• What to produce
Write back each entry precisely as it is given.

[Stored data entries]

_ _ _

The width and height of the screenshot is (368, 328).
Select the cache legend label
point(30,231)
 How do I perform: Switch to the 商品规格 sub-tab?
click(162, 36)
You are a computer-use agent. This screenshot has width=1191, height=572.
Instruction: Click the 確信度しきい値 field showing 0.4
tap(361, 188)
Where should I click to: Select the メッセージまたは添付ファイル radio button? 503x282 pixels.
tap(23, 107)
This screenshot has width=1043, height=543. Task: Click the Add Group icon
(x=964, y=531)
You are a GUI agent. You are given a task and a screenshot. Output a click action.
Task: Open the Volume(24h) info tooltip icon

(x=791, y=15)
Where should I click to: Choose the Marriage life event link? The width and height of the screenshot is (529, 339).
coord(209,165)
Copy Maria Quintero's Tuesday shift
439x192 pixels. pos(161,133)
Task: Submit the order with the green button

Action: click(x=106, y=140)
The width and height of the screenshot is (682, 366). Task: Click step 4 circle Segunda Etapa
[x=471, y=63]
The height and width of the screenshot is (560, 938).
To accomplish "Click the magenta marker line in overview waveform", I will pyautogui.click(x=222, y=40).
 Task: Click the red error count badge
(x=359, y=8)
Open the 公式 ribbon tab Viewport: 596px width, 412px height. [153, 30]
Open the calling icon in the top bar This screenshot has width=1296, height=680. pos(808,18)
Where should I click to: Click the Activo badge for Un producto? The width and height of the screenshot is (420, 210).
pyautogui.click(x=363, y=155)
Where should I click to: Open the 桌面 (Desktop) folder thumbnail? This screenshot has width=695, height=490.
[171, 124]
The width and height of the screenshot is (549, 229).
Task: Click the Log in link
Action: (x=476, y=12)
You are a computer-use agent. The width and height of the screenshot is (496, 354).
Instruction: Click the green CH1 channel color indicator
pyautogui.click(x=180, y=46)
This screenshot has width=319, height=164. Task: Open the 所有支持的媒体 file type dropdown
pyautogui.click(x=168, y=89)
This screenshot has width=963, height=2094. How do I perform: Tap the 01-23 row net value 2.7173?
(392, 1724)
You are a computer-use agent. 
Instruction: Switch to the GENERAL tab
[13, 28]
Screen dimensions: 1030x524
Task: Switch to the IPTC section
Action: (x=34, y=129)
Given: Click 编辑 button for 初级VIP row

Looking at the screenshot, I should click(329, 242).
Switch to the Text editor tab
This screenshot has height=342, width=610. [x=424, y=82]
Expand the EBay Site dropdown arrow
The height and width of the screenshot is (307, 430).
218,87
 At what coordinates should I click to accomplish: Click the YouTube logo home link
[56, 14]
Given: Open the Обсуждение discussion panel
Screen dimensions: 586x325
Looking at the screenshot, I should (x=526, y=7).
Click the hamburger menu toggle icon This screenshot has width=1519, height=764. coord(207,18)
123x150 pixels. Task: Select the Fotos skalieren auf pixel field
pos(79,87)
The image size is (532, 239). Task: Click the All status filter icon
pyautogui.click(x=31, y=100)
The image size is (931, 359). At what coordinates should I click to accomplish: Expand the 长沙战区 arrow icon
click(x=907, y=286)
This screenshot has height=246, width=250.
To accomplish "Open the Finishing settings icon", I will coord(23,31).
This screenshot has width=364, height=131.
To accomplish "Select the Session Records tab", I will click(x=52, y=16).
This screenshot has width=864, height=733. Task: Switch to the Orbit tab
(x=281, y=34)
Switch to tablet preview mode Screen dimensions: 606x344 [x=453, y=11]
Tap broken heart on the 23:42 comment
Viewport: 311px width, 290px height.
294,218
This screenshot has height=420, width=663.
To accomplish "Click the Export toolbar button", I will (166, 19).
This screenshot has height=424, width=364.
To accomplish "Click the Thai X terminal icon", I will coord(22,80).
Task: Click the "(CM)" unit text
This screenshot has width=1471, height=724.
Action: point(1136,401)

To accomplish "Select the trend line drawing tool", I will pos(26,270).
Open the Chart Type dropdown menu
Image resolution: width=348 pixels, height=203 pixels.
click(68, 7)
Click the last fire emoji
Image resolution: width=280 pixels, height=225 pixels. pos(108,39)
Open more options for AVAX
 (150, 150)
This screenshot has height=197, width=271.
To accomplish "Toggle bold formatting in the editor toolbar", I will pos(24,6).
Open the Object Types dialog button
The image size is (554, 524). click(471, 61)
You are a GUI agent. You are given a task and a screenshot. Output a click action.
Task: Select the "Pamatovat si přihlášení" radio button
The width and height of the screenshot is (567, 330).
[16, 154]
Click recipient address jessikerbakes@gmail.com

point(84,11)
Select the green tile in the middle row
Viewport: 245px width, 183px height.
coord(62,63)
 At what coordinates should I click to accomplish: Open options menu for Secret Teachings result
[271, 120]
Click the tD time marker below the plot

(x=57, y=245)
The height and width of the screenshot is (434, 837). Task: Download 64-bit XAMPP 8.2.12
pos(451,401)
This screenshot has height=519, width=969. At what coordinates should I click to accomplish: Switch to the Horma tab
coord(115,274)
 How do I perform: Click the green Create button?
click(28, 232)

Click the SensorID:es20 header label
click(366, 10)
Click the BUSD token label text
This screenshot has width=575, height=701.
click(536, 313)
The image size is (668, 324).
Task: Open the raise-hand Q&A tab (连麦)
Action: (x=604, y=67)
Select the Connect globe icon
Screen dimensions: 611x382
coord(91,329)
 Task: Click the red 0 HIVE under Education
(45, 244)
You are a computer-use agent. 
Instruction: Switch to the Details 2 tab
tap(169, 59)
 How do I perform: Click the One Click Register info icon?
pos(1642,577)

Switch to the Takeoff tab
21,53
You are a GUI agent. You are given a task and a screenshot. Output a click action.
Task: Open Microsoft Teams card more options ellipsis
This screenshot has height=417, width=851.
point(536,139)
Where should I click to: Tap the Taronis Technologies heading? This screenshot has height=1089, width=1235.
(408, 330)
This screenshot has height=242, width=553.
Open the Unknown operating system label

_ _ _

• Written solution
The width and height of the screenshot is (368, 328).
Select the cache legend label
point(30,231)
 How do I perform: Switch to the 商品规格 sub-tab?
click(162, 36)
You are a computer-use agent. This screenshot has width=1191, height=572.
Instruction: Click the 確信度しきい値 field showing 0.4
tap(361, 188)
Where should I click to: Select the メッセージまたは添付ファイル radio button? 503x282 pixels.
tap(23, 107)
This screenshot has width=1043, height=543. Task: Click the Add Group icon
(x=964, y=531)
You are a GUI agent. You are given a task and a screenshot. Output a click action.
Task: Open the Volume(24h) info tooltip icon

(x=791, y=15)
Where should I click to: Choose the Marriage life event link? The width and height of the screenshot is (529, 339).
coord(209,165)
Copy Maria Quintero's Tuesday shift
439x192 pixels. pos(161,133)
Task: Submit the order with the green button

Action: click(x=106, y=140)
The width and height of the screenshot is (682, 366). Task: Click step 4 circle Segunda Etapa
[x=471, y=63]
The height and width of the screenshot is (560, 938).
To accomplish "Click the magenta marker line in overview waveform", I will pyautogui.click(x=222, y=40).
 Task: Click the red error count badge
(x=359, y=8)
Open the 公式 ribbon tab Viewport: 596px width, 412px height. [153, 30]
Open the calling icon in the top bar This screenshot has width=1296, height=680. pos(808,18)
Where should I click to: Click the Activo badge for Un producto? The width and height of the screenshot is (420, 210).
pyautogui.click(x=363, y=155)
Where should I click to: Open the 桌面 (Desktop) folder thumbnail? This screenshot has width=695, height=490.
[171, 124]
The width and height of the screenshot is (549, 229).
Task: Click the Log in link
Action: (x=476, y=12)
You are a computer-use agent. The width and height of the screenshot is (496, 354).
Instruction: Click the green CH1 channel color indicator
pyautogui.click(x=180, y=46)
This screenshot has width=319, height=164. Task: Open the 所有支持的媒体 file type dropdown
pyautogui.click(x=168, y=89)
This screenshot has width=963, height=2094. How do I perform: Tap the 01-23 row net value 2.7173?
(392, 1724)
You are a computer-use agent. 
Instruction: Switch to the GENERAL tab
[13, 28]
Screen dimensions: 1030x524
Task: Switch to the IPTC section
Action: (x=34, y=129)
Given: Click 编辑 button for 初级VIP row

Looking at the screenshot, I should click(329, 242).
Switch to the Text editor tab
This screenshot has height=342, width=610. [x=424, y=82]
Expand the EBay Site dropdown arrow
The height and width of the screenshot is (307, 430).
218,87
 At what coordinates should I click to accomplish: Click the YouTube logo home link
[56, 14]
Given: Open the Обсуждение discussion panel
Screen dimensions: 586x325
Looking at the screenshot, I should (x=526, y=7).
Click the hamburger menu toggle icon This screenshot has width=1519, height=764. coord(207,18)
123x150 pixels. Task: Select the Fotos skalieren auf pixel field
pos(79,87)
The image size is (532, 239). Task: Click the All status filter icon
pyautogui.click(x=31, y=100)
The image size is (931, 359). At what coordinates should I click to accomplish: Expand the 长沙战区 arrow icon
click(x=907, y=286)
This screenshot has height=246, width=250.
To accomplish "Open the Finishing settings icon", I will coord(23,31).
This screenshot has width=364, height=131.
To accomplish "Select the Session Records tab", I will click(x=52, y=16).
This screenshot has width=864, height=733. Task: Switch to the Orbit tab
(x=281, y=34)
Switch to tablet preview mode Screen dimensions: 606x344 [x=453, y=11]
Tap broken heart on the 23:42 comment
Viewport: 311px width, 290px height.
294,218
This screenshot has height=420, width=663.
To accomplish "Click the Export toolbar button", I will (166, 19).
This screenshot has height=424, width=364.
To accomplish "Click the Thai X terminal icon", I will coord(22,80).
Task: Click the "(CM)" unit text
This screenshot has width=1471, height=724.
Action: point(1136,401)

To accomplish "Select the trend line drawing tool", I will pos(26,270).
Open the Chart Type dropdown menu
Image resolution: width=348 pixels, height=203 pixels.
click(68, 7)
Click the last fire emoji
Image resolution: width=280 pixels, height=225 pixels. pos(108,39)
Open more options for AVAX
 (150, 150)
This screenshot has height=197, width=271.
To accomplish "Toggle bold formatting in the editor toolbar", I will pos(24,6).
Open the Object Types dialog button
The image size is (554, 524). click(471, 61)
You are a GUI agent. You are given a task and a screenshot. Output a click action.
Task: Select the "Pamatovat si přihlášení" radio button
The width and height of the screenshot is (567, 330).
[16, 154]
Click recipient address jessikerbakes@gmail.com

point(84,11)
Select the green tile in the middle row
Viewport: 245px width, 183px height.
coord(62,63)
 At what coordinates should I click to accomplish: Open options menu for Secret Teachings result
[271, 120]
Click the tD time marker below the plot

(x=57, y=245)
The height and width of the screenshot is (434, 837). Task: Download 64-bit XAMPP 8.2.12
pos(451,401)
This screenshot has height=519, width=969. At what coordinates should I click to accomplish: Switch to the Horma tab
coord(115,274)
 How do I perform: Click the green Create button?
click(28, 232)

Click the SensorID:es20 header label
click(366, 10)
Click the BUSD token label text
This screenshot has width=575, height=701.
click(536, 313)
The image size is (668, 324).
Task: Open the raise-hand Q&A tab (连麦)
Action: (x=604, y=67)
Select the Connect globe icon
Screen dimensions: 611x382
coord(91,329)
 Task: Click the red 0 HIVE under Education
(45, 244)
You are a computer-use agent. 
Instruction: Switch to the Details 2 tab
tap(169, 59)
 How do I perform: Click the One Click Register info icon?
pos(1642,577)

Switch to the Takeoff tab
21,53
You are a GUI agent. You are given a task and a screenshot. Output a click action.
Task: Open Microsoft Teams card more options ellipsis
This screenshot has height=417, width=851.
point(536,139)
Where should I click to: Tap the Taronis Technologies heading? This screenshot has height=1089, width=1235.
(408, 330)
This screenshot has height=242, width=553.
Open the Unknown operating system label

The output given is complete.